Re: my broken TCP is faster on broken networks

Matthias Urlichs (smurf@noris.de)
11 Sep 1998 23:24:59 +0200


"Albert D. Cahalan" <acahalan@cs.uml.edu> writes:
> jamal writes:
>
> > It is extremely rude to make suggestions on how to break TCPs
> > net-friendliness.
>
> Clearly it _does_ improve his network performance, and there is
> something very wrong with exponential backoff on the Internet.

You're right, there is. You describe it yourself:

> Congestion is not a temporary problem that can be fixed in such
> a simple manner. Even if every client does the backoff (hah!)
> there will be plenty of packets to which it does not apply.
>
... which is why the backbone routers now start doing the backoff algorithm
themselves: the more packets you send them without regard for proper
backoff algorithms, the more likely it is that _your_ packet will get
tossed.

> Perhaps a greedy algorithm would make more sense on the Internet.
>
Yep. It would kill the Internet. Really really fast.

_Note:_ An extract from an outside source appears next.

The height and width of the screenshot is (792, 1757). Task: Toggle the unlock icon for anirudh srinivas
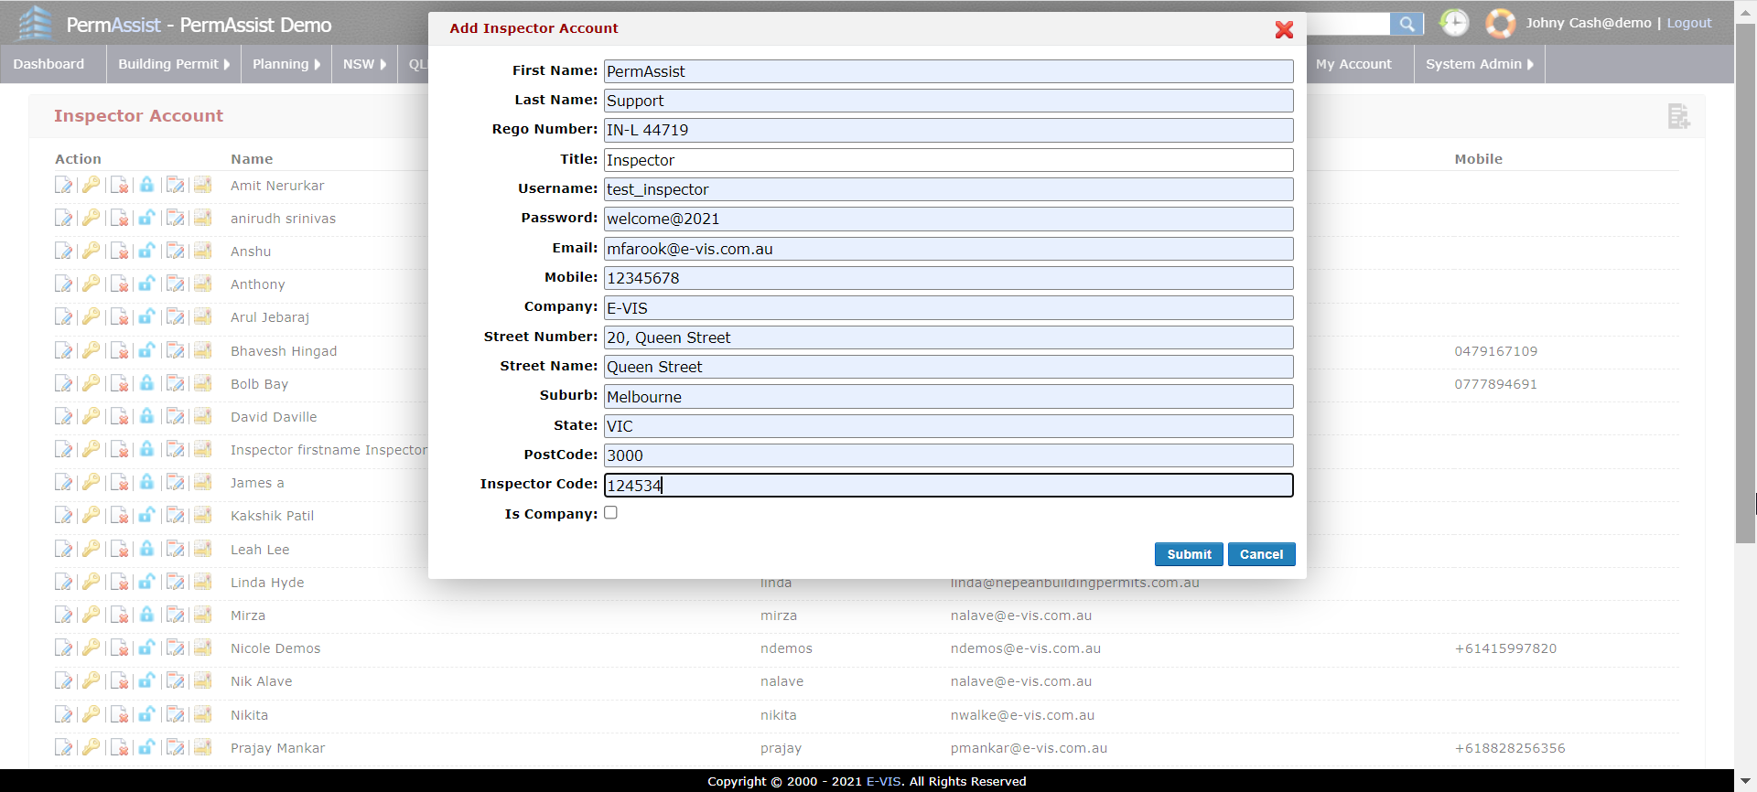pyautogui.click(x=146, y=219)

This has already happened. In the "early" days, when people noticed that
bad backoff algorithms not only can, but _do_ kill networks. The heap of
very scientific papers Alan wrote of didn't get written in a vacuum, they
got written to explain, and fix, a very real problem.

Anyway, if you ever get to the point where the backoff exceeds more than a
few seconds you have an overloaded line. Jane User will kill her connection
once or twice, maybe, and then give up (or develop some patience), which is
no real problem. Your solution does neither, which is.

-- 
Matthias Urlichs      |        noris network GmbH      |       smurf@noris.de
The quote was selected randomly. Really.    |      http://www.noris.de/~smurf/
-- 
I'd love to, but I have to knit some dust bunnies for a charity bazaar.